Structured models for human action recognition
In this talk, we present some recent results for human action recognition in videos. We, first, introduce a pose-based convolutional neural network descriptor for action recognition, which aggregates motion and appearance information along tracks of human body parts. We also present an approach for extracting such human pose in 2D and 3D. Next, we propose an approach for spatio-temporal action localization, which detects and scores CNN action proposals at a frame as well as at a tubelet level and then tracks high-scoring proposals in the video. Actions are localized in time with an LSTM at the track level. Finally, we show how to extend this type of method to weakly supervised learning of actions, which allows to scale to large amounts of data without manual annotation.

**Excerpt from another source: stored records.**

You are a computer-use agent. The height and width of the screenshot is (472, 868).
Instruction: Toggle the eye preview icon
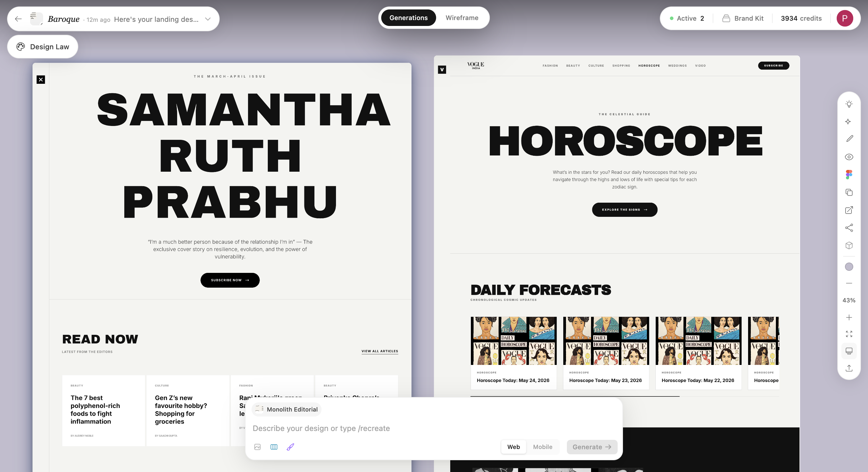pos(849,157)
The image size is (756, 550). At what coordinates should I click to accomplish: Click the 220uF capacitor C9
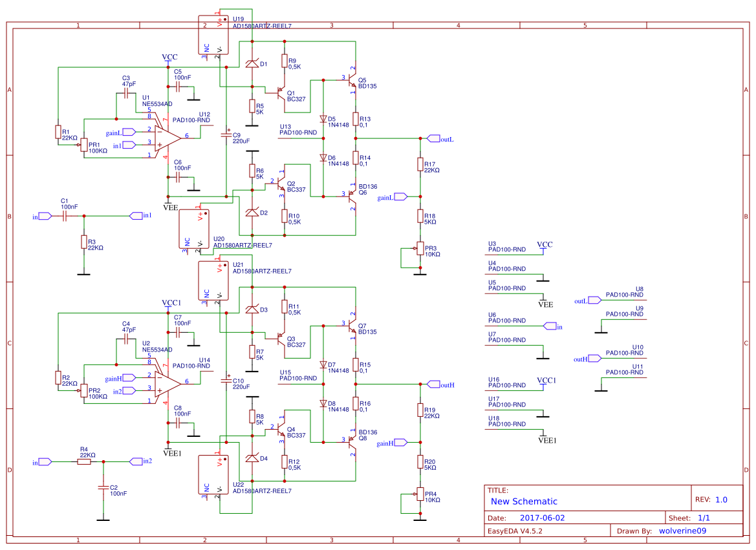(x=226, y=134)
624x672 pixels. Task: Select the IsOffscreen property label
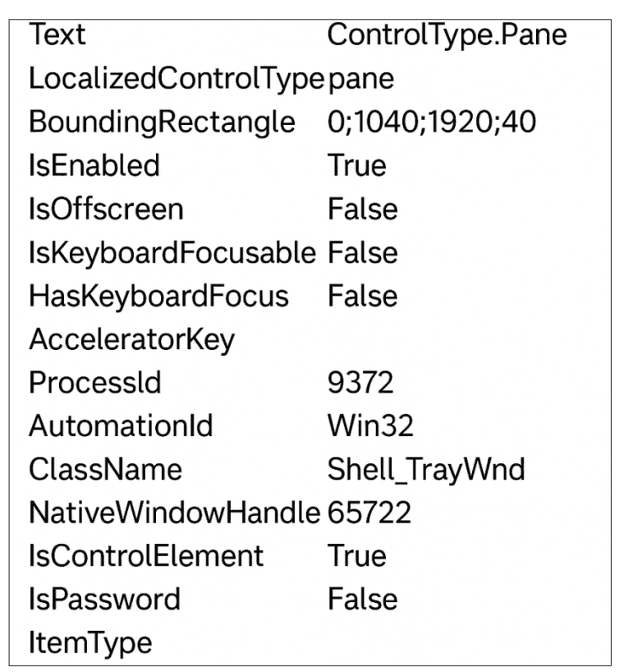coord(106,209)
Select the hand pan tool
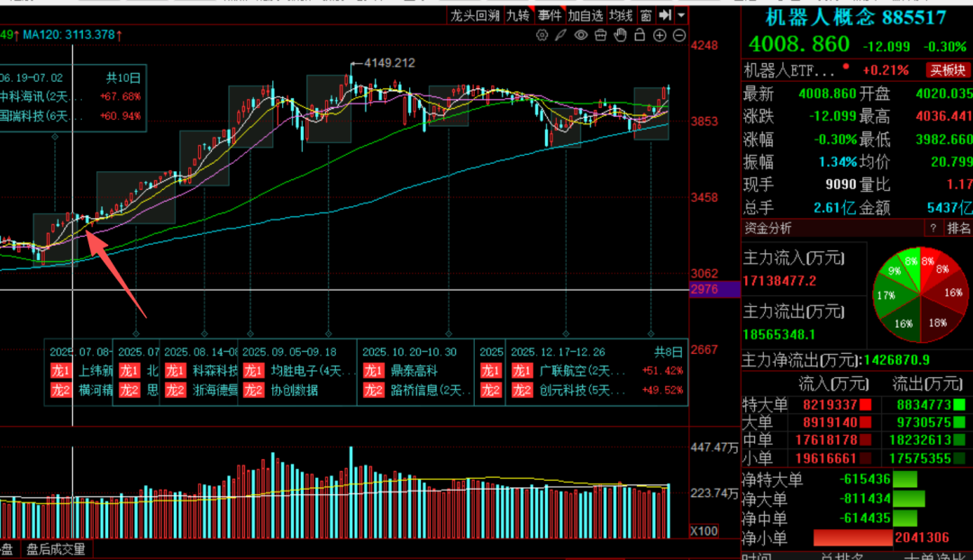Image resolution: width=973 pixels, height=560 pixels. [x=620, y=35]
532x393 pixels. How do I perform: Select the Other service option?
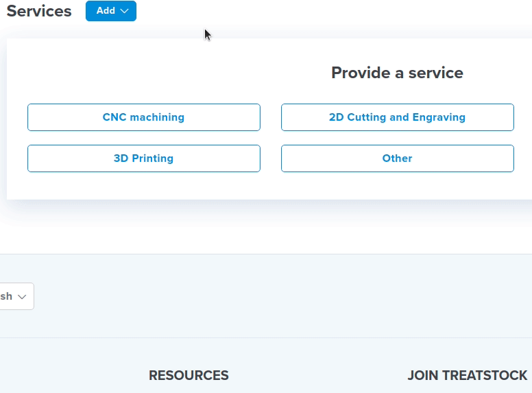[397, 158]
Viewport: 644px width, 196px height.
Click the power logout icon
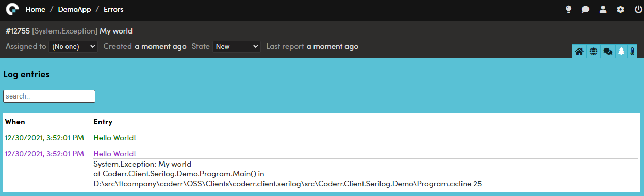638,10
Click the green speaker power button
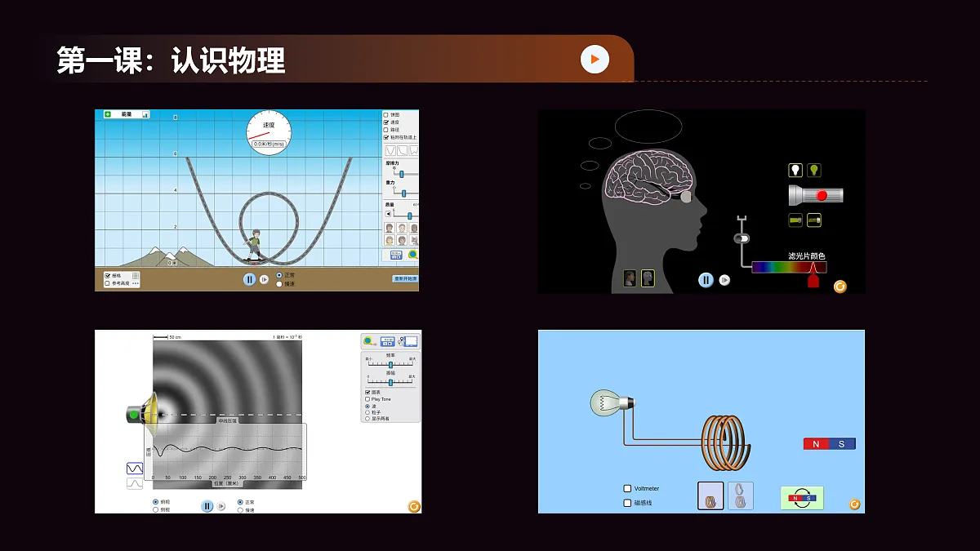Image resolution: width=980 pixels, height=551 pixels. (134, 415)

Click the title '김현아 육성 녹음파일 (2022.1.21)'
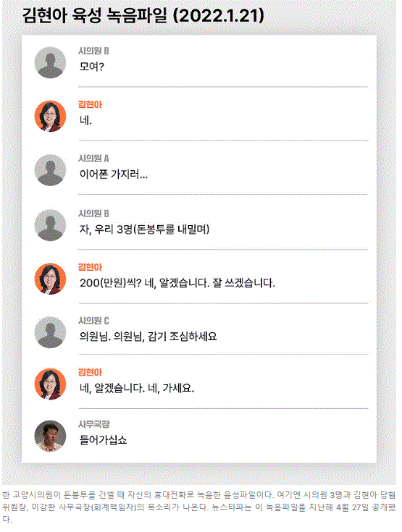(143, 16)
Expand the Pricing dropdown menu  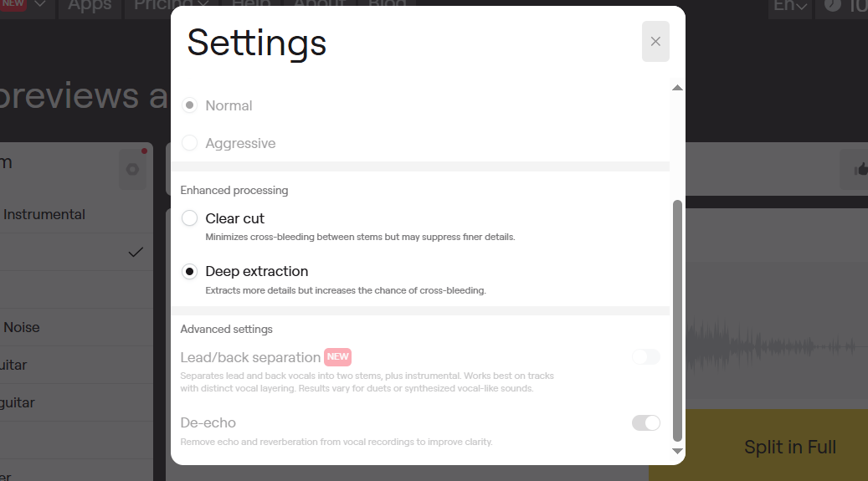(172, 6)
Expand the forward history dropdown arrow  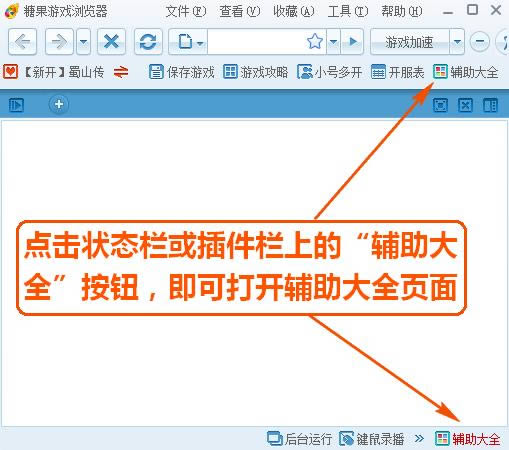tap(83, 42)
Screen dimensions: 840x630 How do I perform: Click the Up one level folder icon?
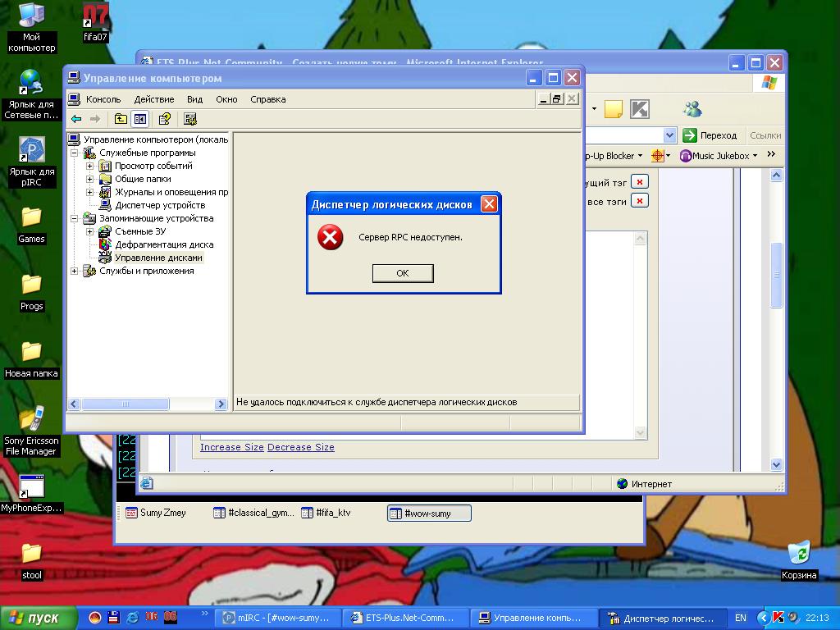pyautogui.click(x=121, y=119)
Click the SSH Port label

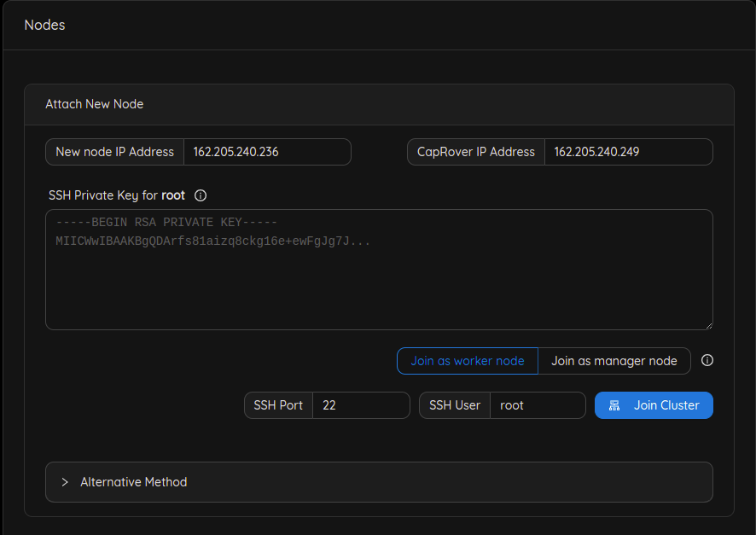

Geometry, Uncertainty and Deep Learning
My presentation will look at state-of-the-art techniques for deep learning, with a focus on representations of geometry and uncertainty. Understanding what a model does not know is a critical part of safe machine learning systems. New tools, such as Bayesian deep learning, provide a framework for understanding uncertainty in deep learning models, aiding interpretability and safety of such systems. Additionally, knowledge of geometry is an important consideration in designing effective algorithms. In particular, we will explore the use of geometry to help design networks that can be trained with unlabelled data for stereo and for human body pose and shape recovery.
Generative Model-Based Text-to-Speech Synthesis
Recent progress in deep generative models and its application to text-to-speech (TTS) synthesis has made a breakthrough in the naturalness of artificially generated speech. This talk first details the generative model-based TTS synthesis approach from its probabilistic formulation to actual implementation including statistical parametric speech synthesis, then discusses the recent deep generative model-based approaches such as WaveNet, Char2Wav, and Tacotron from this perspective. Possible future research topics are also discussed.
Deep learning for autonomous driving
The recent advancements in deep learning and GPU-accelerated computing has resulted in remarkable progress in solving the autonomous driving problem. This talk gives a brief overview on solving multiple aspects of self-driving cars with the help of deep learning which demands huge computation resource. An insight is provided into the recent hardware advancements from NVIDIA such as the Volta GPU architecture with ‘Tensor Core’ specialized for deep learning. NVIDIA’s Drivenet and Pilotnet networks used for perception and control in self-driving cars shall be introduced. Some of the performance optimization techniques developed at NVIDIA such as the conversion of FP32 model to 8-bit integer (INT8) models using TensorRT and pruning convolutional kernels in neural networks to enable efficient inference shall be discussed.